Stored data
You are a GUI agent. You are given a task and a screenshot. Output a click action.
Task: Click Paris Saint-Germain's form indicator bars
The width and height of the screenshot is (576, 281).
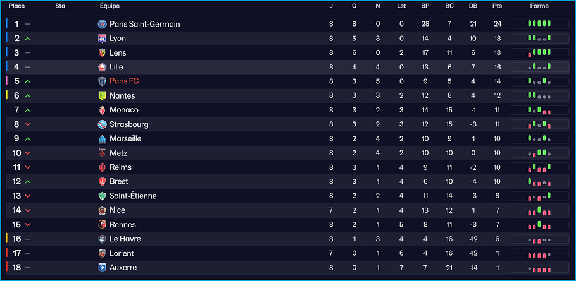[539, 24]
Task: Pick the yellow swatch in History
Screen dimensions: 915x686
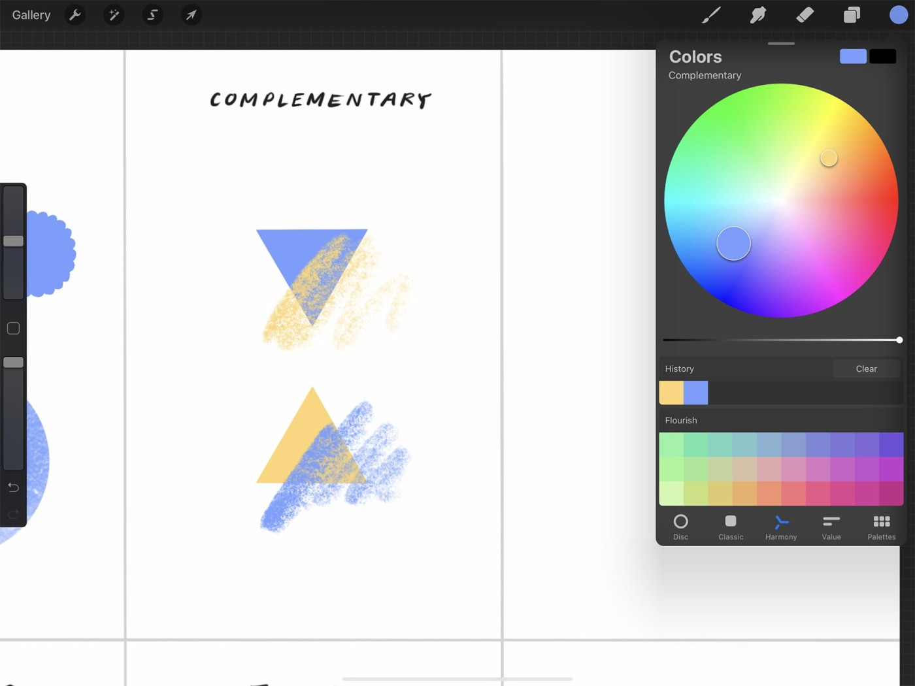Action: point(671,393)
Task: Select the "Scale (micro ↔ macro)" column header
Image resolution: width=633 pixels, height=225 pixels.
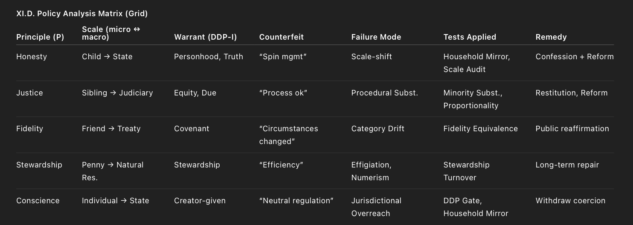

--

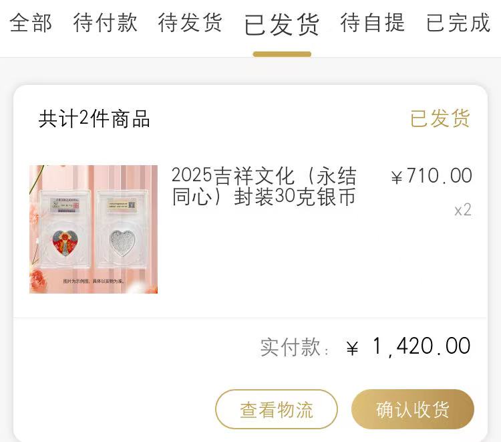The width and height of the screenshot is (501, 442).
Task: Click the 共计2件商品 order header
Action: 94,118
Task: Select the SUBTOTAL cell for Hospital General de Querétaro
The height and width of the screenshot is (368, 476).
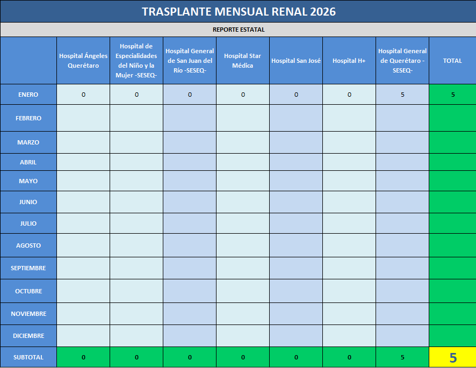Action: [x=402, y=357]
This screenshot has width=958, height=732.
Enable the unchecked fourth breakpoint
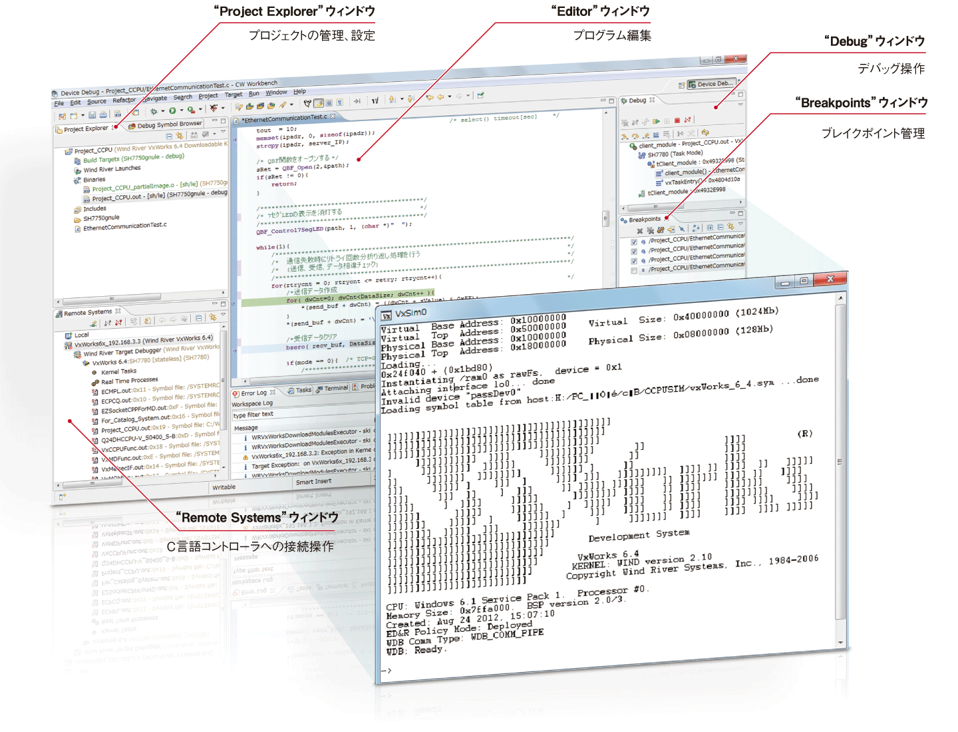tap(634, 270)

Assigned task = Only the lines starting at the one that includes "You are a GUI" and ending at the one that includes "Image resolution: width=633" should be retyped, exactly, from the records above; no pictures.

Answer to this problem =
You are a GUI agent. You are given a task and a screenshot. Output a click action.
Task: Click Paris Saint-Germain's form indicator bars
The width and height of the screenshot is (576, 281).
[539, 24]
Task: Pick the yellow swatch in History
Screen dimensions: 915x686
Action: point(671,393)
Task: Select the "Scale (micro ↔ macro)" column header
Image resolution: width=633 pixels, height=225 pixels.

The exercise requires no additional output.